Named locations aggregated by nation, linear density scale.
(WordPress.com doesn’t allow embedded iframes; click on this (or any) map to see the live version, which includes raw counts per territory on mouseover.)
This first figure mostly shows that the large majority of named places in books written around the Civil War are located in the United States. But (a.) there’s a fair amount of international distribution and (b.) there’s more variation in that international distribution than the shading here reveals. (FWIW, the distribution looks power-law-like, but I haven’t checked yet.)
For better comparative resolution, we can use log-scaled density shading. Note that this of course flattens the difference between high and low densities, which is why I’ve included both figures.

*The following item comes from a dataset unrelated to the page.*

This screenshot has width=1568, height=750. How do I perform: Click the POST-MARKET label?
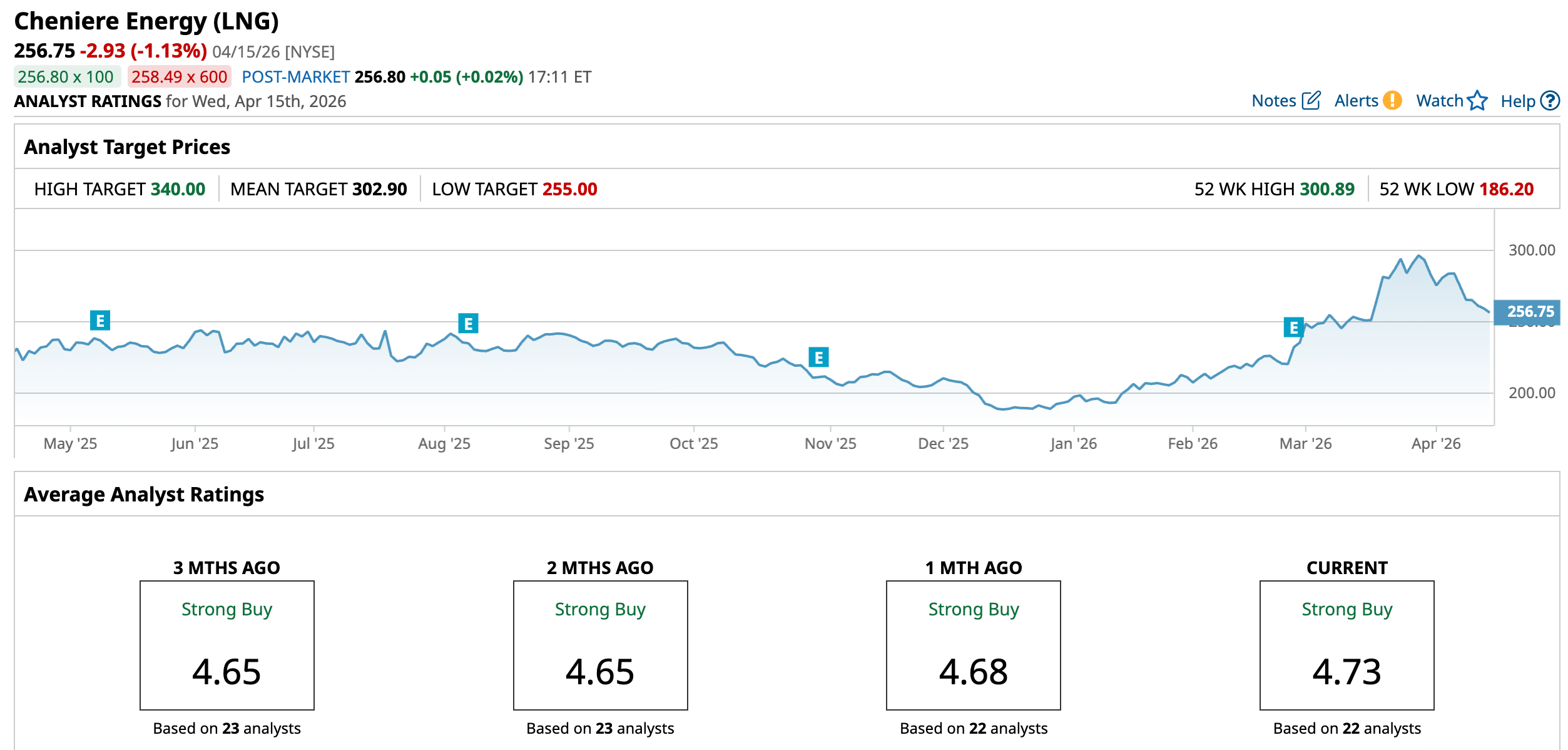[x=295, y=77]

The log scale brings out a bit better the comparatively high concentrations of named places in western Europe, the Middle East, Russia (who knew?), China, India, Canada, Mexico, Brazil, and Australia. (If I’m remembering right, Greenland is all Melville. But don’t quote me on that.)

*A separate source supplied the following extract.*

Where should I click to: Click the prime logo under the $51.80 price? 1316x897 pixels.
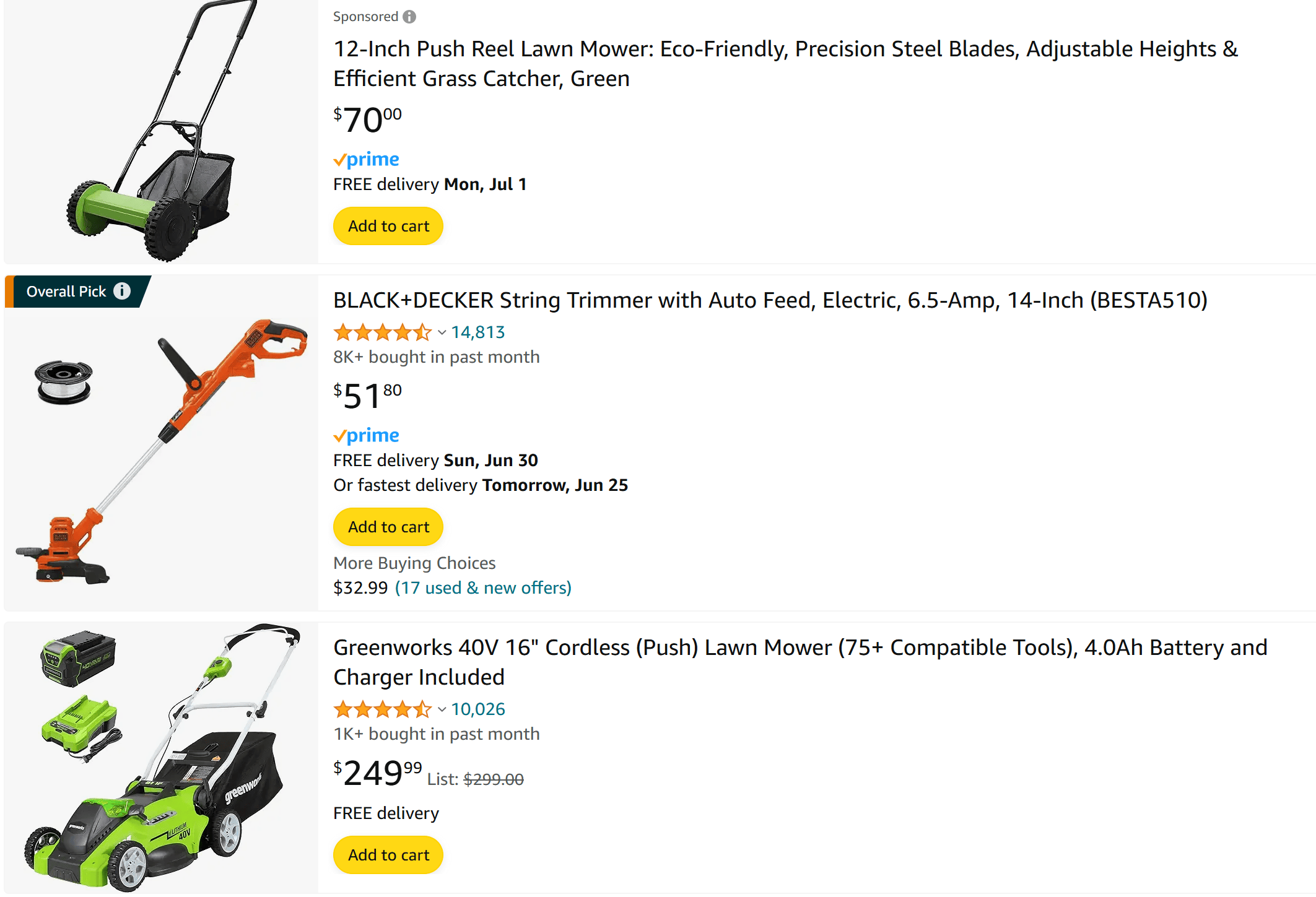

What about the distribution within the United States? Ask and ye shall receive:
New York, Virginia, and Massachusetts stand out; PA, CA, TX, and LA also have pretty decent numbers. A lot of flattening in this visualization, though, so …
The log version:
Interesting how this shows more clearly the notable density in the south and midwest.

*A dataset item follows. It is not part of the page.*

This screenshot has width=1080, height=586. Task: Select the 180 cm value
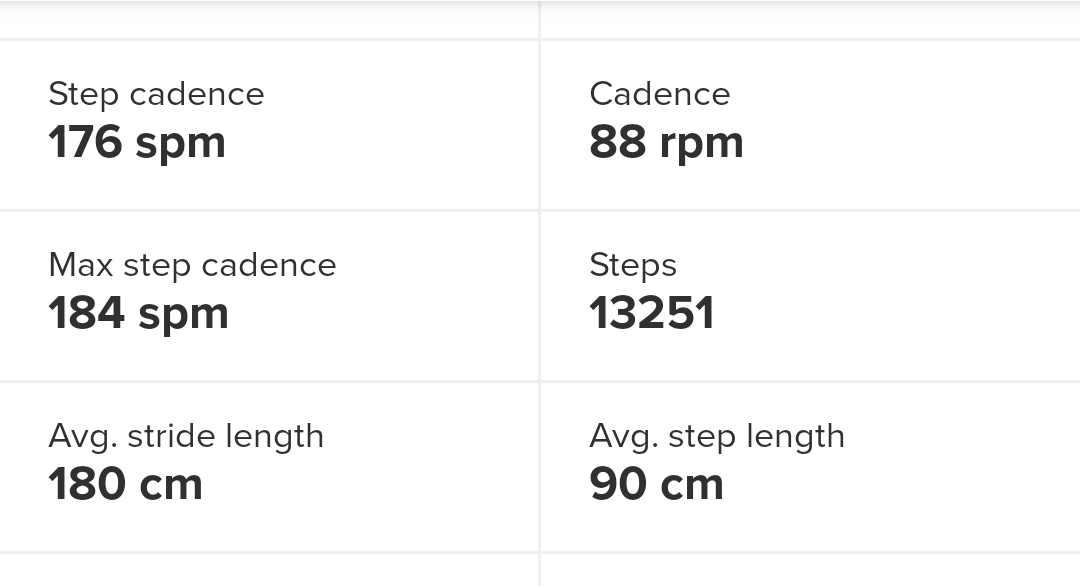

More to come, especially time-resolved series (which should be really useful) and city/POI-level maps.
Two notes in passing:
1. Fusion Tables (the tool) and fusion tables (the output) are really cool. They’re dead simple; the charts here took about 15 minutes to create once I’d dumped the relevant data from MySQL. Great for testing and prototyping. But there are limits on what they can do and they’re not terribly flexible outside the things they’re built to do. I had to generate the log counts in Excel, for instance, because you can’t perform computations on aggregated data. (The aggregation itself was totally painless, though, as was the export-import.)
2. I’ll probably need a different package for the city-level mapping, because fusion tables intensity maps will only show 250 data points at a time. Even in my reduced and cleaned data, I have about 1700 unique locations. Also thinking about exactly how to represent both number of instances (marker size, I think) and time-evolution (maybe something like the Outbreak-style Walmart map from FlowingData, though I’d like for my sanity to avoid Flash.)
[Update: It would obviously also be interesting to compare these densities–and their evolution over time–to census data from the period. This is In The Works.]